Die Sonnenblumen ließen traurig die Köpfe hängen.

Bea Brokkoli und Emil Erbse blieben erschrocken stehen. Sonst standen die Sonnenblumen kerzengerade und drehten ihre leuchtenden Köpfe zur Sonne. Doch heute sahen sie schlapp und müde aus.

Am Rand des Feldes stand Matti Mais. Er kniete vor den Wasserrohren und schaute sehr besorgt.

„Hallo Matti! Was ist passiert?“, rief Bea.

„Die Bewässerung ist kaputt“, sagte Matti. „Die Sonnenblumen bekommen kein Wasser. Wenn wir das nicht schnell reparieren, vertrocknen sie.“

Emil schaute zum Himmel. Die Sonne brannte heiß. „Dann müssen wir uns beeilen“, sagte er.

„Allein schaffe ich das nicht“, sagte Matti. „Ich brauche viele Hände.“

„Dann holen wir Hilfe!“, rief Bea.

Schnell liefen die beiden ins Dorf. Sie holten den starken Günther Grünkohl, die clevere Petra Pastinake und Leo Lauch, der alles gut planen konnte. Gemeinsam eilten alle zum Feld zurück.

Matti verteilte die Aufgaben. Bea und Emil sollten das große Wasserventil prüfen. Sie folgten der Leitung und fanden die verstopfte Stelle.

„Hier ist es!“, rief Emil. „Komm, wir drehen es auf.“

Die beiden zogen und zerrten am Ventil. Doch es bewegte sich keinen Millimeter. Es saß fest wie ein Stein.

„Es geht nicht auf“, keuchte Emil und ließ die Arme sinken. „Es ist zu fest.“

Bea wischte sich die Stirn. Die Sonnenblumen ließen die Köpfe immer tiefer hängen. Doch dann hatte Bea eine Idee.

„Allein schaffen wir es nicht – aber zu viert!“, rief sie. „Günther, Petra, helft uns ziehen!“

Alle vier packten gemeinsam an. „Eins, zwei, drei – zieht!“ Sie zogen mit aller Kraft. Und mit einem lauten KNACK gab das Ventil endlich nach.

Da begann es zu rauschen. Das Wasser sprudelte durch die Leitungen und floss aufs Feld.

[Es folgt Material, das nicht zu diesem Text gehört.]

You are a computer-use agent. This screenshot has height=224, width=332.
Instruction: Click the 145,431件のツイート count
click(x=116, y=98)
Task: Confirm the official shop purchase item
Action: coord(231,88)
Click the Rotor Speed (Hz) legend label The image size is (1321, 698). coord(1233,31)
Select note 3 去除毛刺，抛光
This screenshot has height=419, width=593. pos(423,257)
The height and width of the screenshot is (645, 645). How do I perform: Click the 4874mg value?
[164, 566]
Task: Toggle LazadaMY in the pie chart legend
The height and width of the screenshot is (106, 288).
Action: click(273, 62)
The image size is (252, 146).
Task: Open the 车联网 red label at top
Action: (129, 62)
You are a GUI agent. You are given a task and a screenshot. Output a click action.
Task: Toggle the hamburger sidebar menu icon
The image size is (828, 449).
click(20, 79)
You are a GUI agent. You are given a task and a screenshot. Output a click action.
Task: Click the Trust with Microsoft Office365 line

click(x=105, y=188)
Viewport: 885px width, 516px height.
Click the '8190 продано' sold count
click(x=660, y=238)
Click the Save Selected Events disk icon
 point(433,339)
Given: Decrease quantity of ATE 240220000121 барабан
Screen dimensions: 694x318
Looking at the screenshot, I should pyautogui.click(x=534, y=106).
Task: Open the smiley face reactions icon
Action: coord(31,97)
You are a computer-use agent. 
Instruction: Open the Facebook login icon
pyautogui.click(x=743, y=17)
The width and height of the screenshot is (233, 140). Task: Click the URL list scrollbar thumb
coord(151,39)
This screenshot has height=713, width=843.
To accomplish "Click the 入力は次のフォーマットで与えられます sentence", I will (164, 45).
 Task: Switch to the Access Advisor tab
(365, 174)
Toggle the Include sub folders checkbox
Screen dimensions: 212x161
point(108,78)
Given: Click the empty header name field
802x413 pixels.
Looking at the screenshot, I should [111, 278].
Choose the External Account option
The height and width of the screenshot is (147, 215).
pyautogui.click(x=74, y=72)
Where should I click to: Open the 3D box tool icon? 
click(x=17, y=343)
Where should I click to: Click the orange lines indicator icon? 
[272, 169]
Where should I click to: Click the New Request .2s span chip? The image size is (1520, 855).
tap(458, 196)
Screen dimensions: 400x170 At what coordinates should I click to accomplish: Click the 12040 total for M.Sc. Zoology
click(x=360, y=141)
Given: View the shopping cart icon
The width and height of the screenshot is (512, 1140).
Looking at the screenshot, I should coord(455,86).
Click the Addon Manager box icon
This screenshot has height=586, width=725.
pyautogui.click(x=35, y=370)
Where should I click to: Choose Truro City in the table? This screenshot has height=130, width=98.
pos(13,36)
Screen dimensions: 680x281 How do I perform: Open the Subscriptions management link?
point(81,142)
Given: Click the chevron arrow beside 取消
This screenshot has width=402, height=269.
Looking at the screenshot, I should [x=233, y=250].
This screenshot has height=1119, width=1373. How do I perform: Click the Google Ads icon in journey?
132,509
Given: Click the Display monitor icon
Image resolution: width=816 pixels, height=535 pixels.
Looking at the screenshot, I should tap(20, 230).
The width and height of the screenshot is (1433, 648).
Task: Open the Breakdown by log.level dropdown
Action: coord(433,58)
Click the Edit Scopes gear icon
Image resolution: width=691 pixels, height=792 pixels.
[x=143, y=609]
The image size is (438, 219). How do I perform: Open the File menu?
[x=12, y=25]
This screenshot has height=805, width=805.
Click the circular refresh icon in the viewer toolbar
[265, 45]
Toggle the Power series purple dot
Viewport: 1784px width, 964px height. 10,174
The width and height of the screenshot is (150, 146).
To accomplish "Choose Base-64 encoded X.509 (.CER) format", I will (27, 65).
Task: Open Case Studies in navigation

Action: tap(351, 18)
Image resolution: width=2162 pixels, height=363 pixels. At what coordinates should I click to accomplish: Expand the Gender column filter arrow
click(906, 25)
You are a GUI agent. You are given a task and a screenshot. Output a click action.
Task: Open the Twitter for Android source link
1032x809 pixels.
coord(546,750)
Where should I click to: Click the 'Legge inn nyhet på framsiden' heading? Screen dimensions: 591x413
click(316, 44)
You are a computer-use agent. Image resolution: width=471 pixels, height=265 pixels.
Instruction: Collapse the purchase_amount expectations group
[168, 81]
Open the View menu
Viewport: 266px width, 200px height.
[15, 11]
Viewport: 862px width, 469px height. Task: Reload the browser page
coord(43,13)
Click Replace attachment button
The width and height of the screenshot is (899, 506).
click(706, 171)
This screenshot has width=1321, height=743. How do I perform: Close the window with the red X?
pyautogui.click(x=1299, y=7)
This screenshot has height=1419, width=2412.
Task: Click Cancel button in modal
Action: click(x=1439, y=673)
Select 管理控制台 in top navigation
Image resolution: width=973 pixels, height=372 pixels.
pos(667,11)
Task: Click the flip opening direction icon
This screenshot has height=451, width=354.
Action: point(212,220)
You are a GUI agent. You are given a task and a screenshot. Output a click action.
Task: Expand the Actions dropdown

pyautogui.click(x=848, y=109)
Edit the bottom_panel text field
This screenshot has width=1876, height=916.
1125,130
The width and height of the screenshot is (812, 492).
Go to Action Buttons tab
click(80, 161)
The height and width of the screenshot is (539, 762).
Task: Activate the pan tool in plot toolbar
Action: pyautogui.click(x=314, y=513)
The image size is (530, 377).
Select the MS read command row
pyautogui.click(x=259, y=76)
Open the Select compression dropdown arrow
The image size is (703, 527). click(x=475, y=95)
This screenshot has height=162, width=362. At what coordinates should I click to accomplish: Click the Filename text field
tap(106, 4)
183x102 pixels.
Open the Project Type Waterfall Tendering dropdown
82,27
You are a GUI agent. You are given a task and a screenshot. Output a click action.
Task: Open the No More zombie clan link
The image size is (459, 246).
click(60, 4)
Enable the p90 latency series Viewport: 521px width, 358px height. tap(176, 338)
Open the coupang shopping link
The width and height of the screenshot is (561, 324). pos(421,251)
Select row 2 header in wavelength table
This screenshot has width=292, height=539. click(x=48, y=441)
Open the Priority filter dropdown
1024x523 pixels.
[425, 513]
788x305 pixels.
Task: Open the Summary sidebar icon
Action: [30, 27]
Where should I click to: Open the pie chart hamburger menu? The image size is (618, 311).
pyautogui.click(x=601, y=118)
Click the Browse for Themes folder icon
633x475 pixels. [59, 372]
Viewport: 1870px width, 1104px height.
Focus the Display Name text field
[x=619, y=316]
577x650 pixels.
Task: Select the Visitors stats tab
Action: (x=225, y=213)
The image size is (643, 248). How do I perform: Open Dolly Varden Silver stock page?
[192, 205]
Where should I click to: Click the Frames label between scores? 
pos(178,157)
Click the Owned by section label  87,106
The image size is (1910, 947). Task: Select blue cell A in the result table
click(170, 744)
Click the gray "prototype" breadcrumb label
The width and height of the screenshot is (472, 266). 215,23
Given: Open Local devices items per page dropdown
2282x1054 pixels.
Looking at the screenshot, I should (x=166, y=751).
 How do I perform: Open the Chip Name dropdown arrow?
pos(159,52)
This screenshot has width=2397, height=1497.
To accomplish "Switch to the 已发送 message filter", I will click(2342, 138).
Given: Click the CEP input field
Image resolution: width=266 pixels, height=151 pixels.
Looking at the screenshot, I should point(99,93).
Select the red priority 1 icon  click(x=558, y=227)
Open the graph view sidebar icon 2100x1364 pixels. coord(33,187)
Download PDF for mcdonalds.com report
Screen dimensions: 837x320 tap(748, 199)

„Es läuft!“, jubelte Emil.

Und langsam, ganz langsam, richteten sich die Sonnenblumen wieder auf. Sie streckten ihre Köpfe der Sonne entgegen, höher und höher, bis das ganze Feld wieder golden leuchtete.

„Geschafft!“, rief Günther, und alle umarmten sich.

„Danke, dass ihr so schnell wart“, sagte Matti erleichtert. „Allein hätte ich das nie geschafft.“

„Gemeinsam sind wir stark“, sagte Bea und lächelte.

Vor Freude feierten die Freunde ein kleines Fest am Rand des Feldes. Sie setzten sich ins Gras und schauten zu, wie die Sonne langsam unterging und den Himmel rosa färbte.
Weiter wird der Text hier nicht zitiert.